*** Opening of Data for this task ***
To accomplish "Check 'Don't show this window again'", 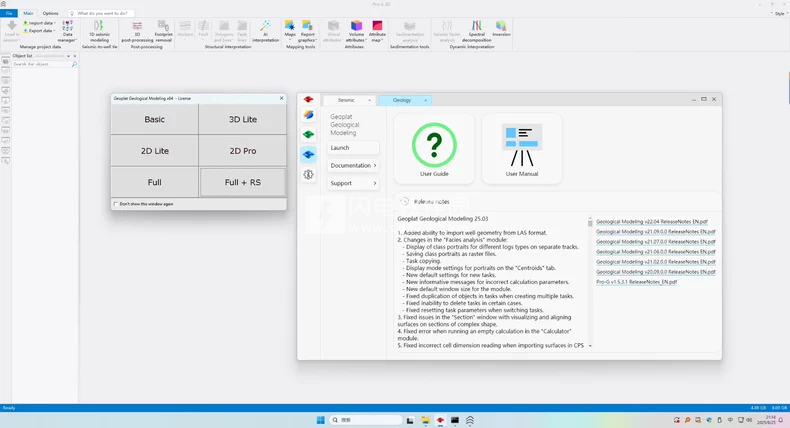I will pyautogui.click(x=116, y=203).
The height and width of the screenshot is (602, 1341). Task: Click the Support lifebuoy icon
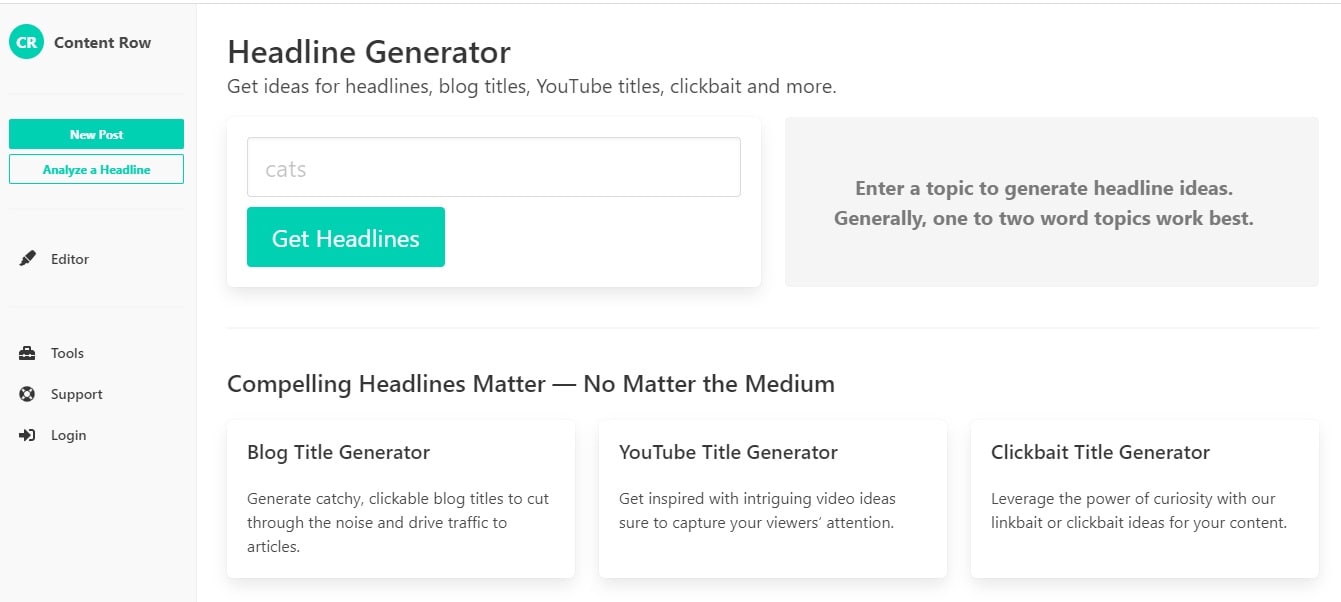28,394
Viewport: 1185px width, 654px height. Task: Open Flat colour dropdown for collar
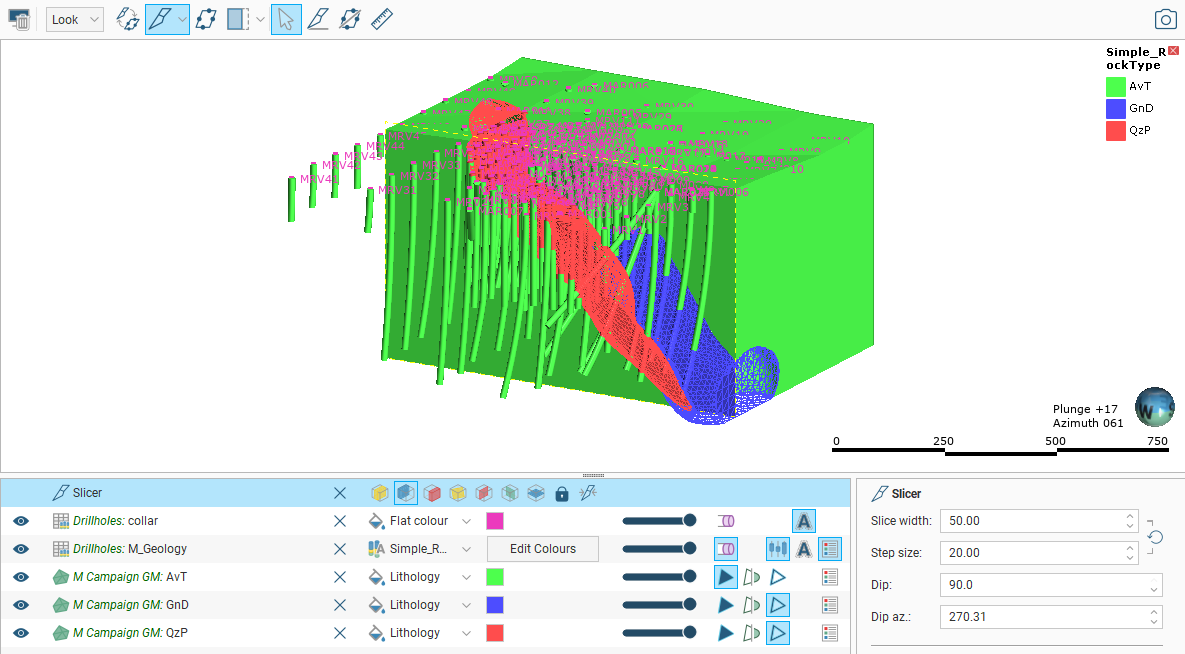pos(466,521)
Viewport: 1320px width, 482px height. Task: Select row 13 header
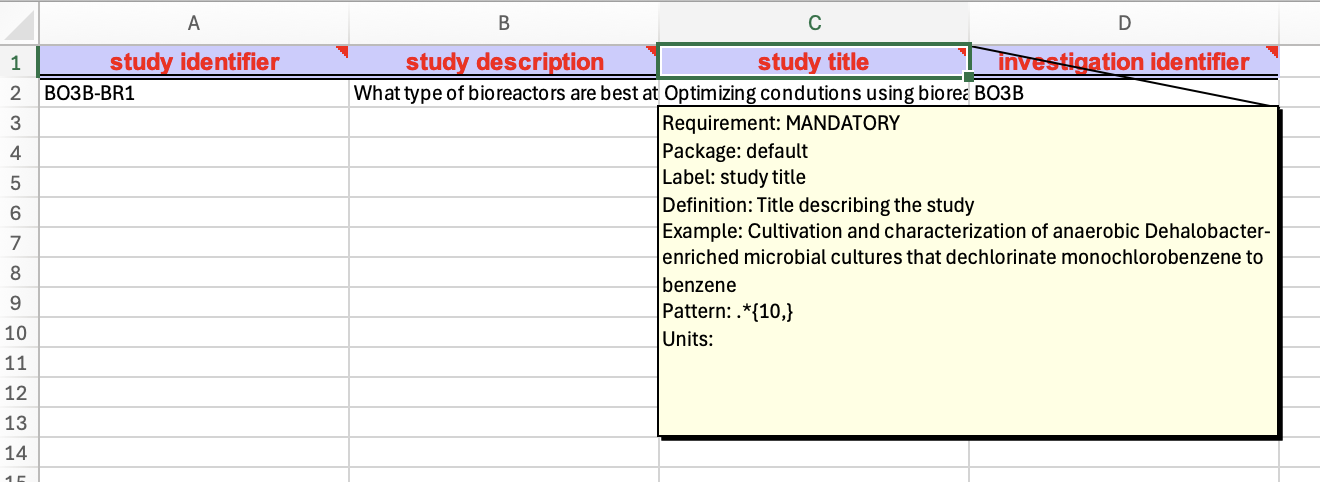click(17, 422)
*** Close of Data for this task ***
→ What the task requires
Please copy exactly the lines from the one containing "The height and" through the last line of the records above, both included, and leave out any pictures.

→ Answer for the task
The height and width of the screenshot is (602, 1341). Task: Click the Support lifebuoy icon
28,394
Viewport: 1185px width, 654px height. Task: Open Flat colour dropdown for collar
pos(466,521)
Viewport: 1320px width, 482px height. Task: Select row 13 header
click(17, 422)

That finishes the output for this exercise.